┌────────

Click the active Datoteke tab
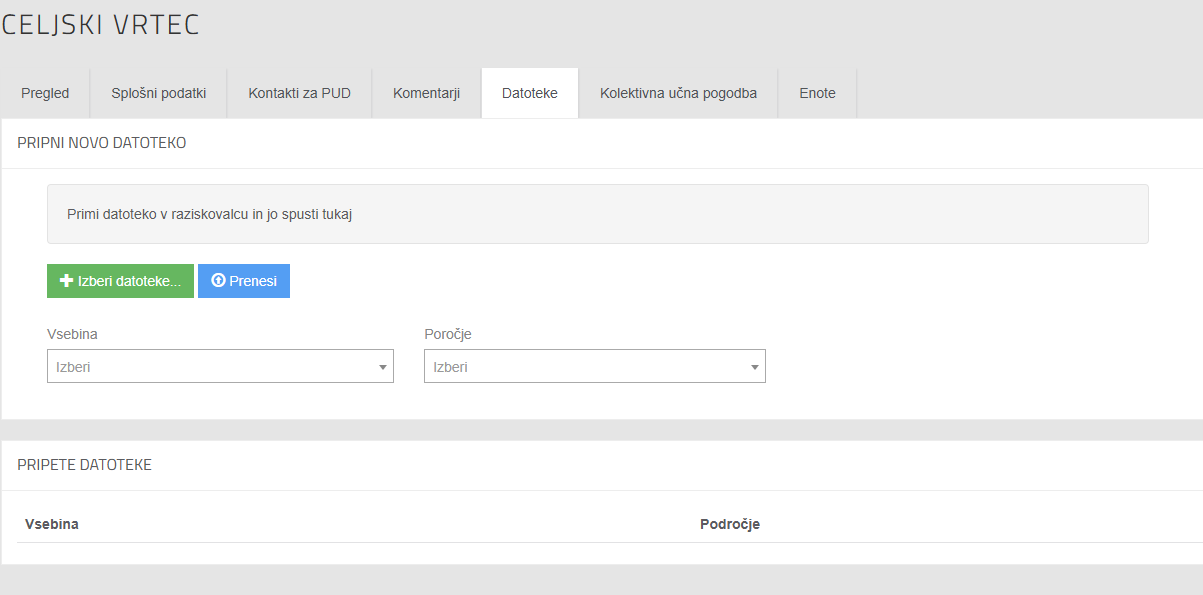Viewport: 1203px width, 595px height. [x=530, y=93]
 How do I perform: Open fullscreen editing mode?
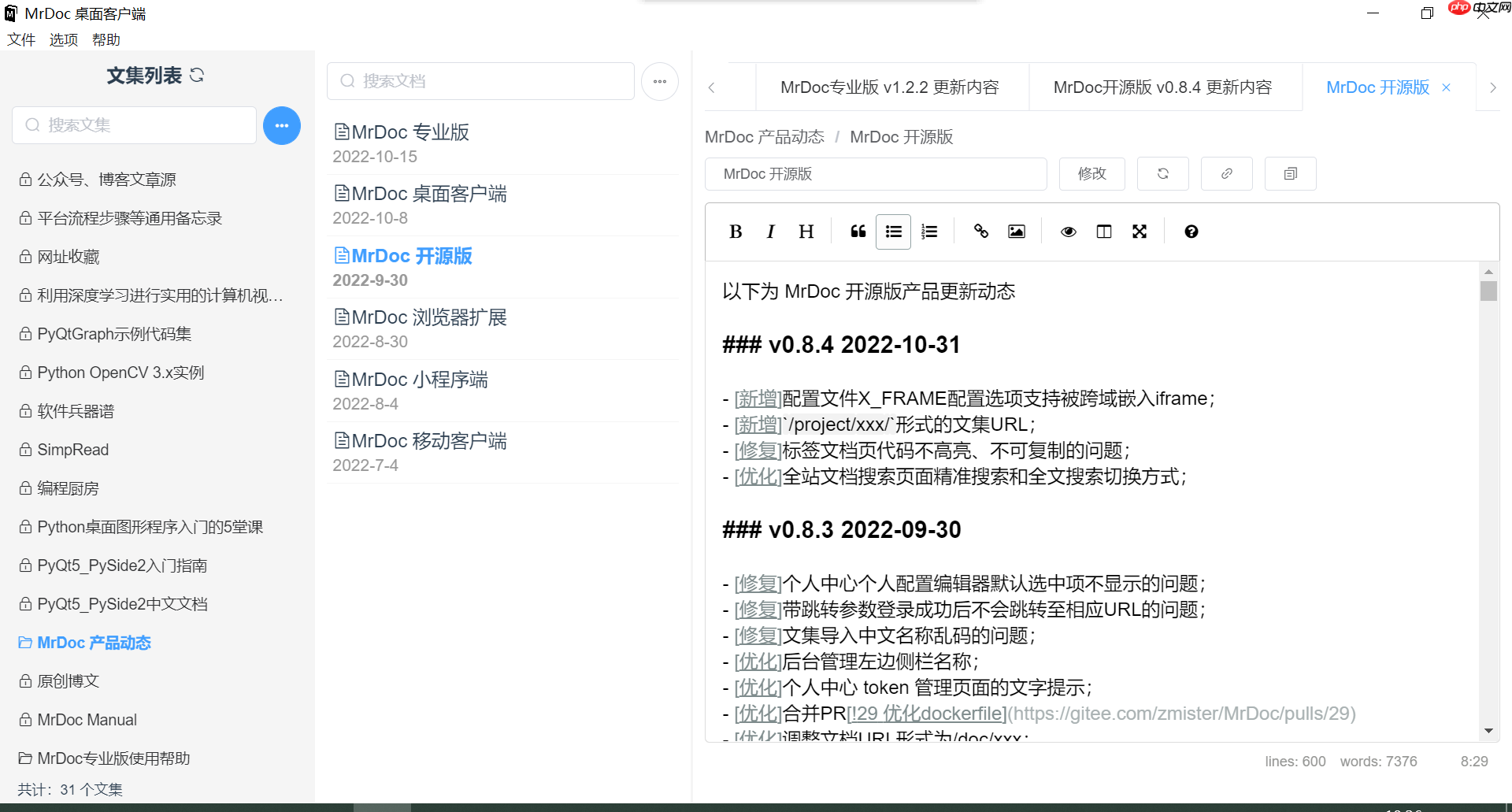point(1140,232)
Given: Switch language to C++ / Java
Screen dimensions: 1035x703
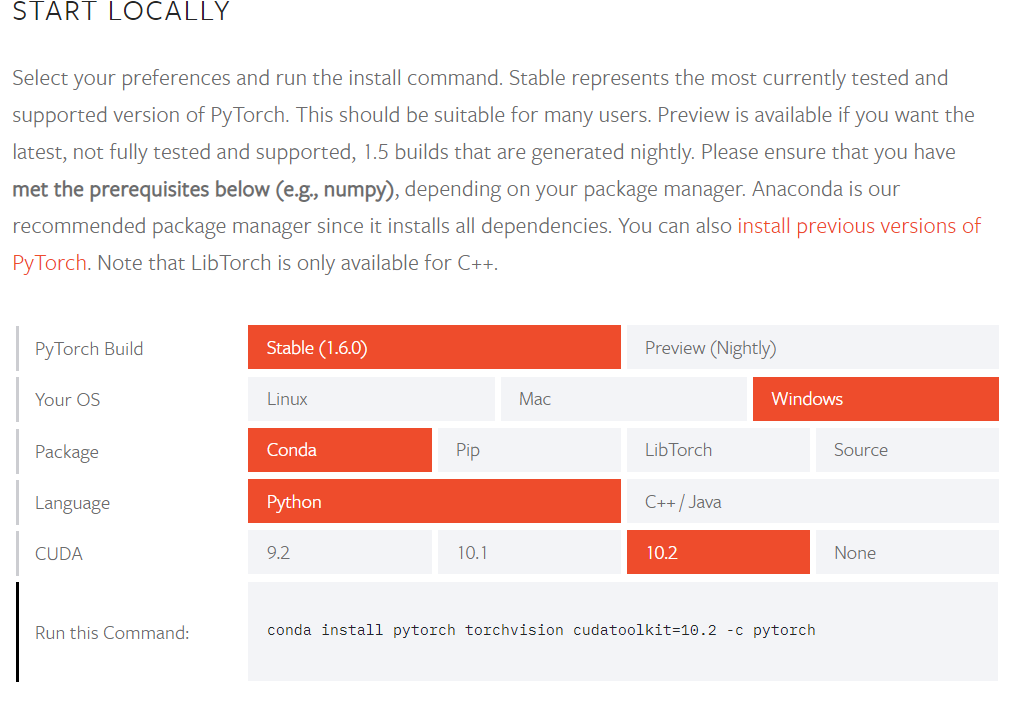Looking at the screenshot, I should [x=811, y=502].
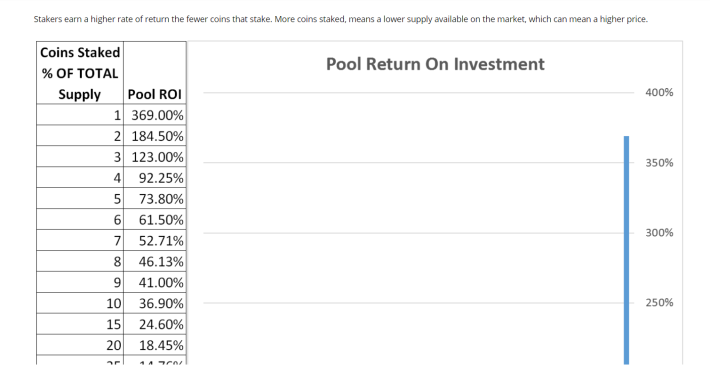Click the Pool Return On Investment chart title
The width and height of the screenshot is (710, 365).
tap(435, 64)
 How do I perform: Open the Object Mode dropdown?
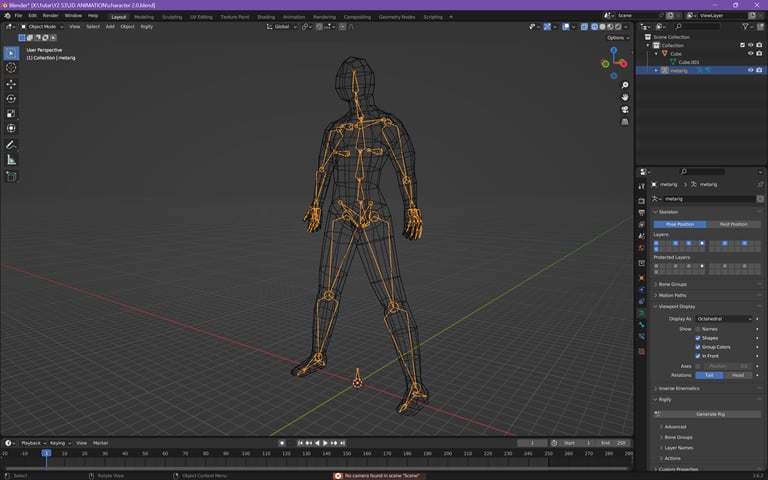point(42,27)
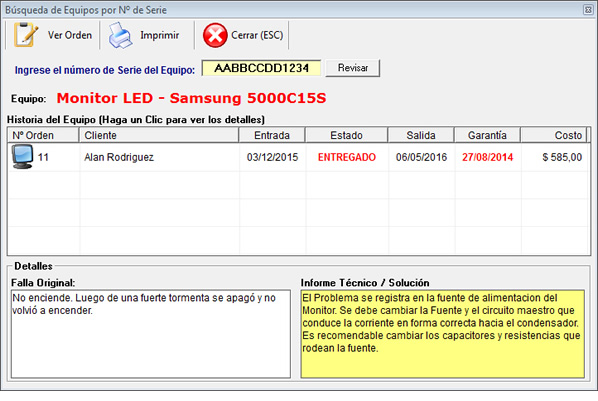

└────────

_EXERCISE BRIEF_.
Please collect every line of the data above that contains the word "Open".

_OUTPUT FOR THIS EXERCISE_.
 How do I perform: Open fullscreen editing mode?
 How do I perform: Open the Object Mode dropdown?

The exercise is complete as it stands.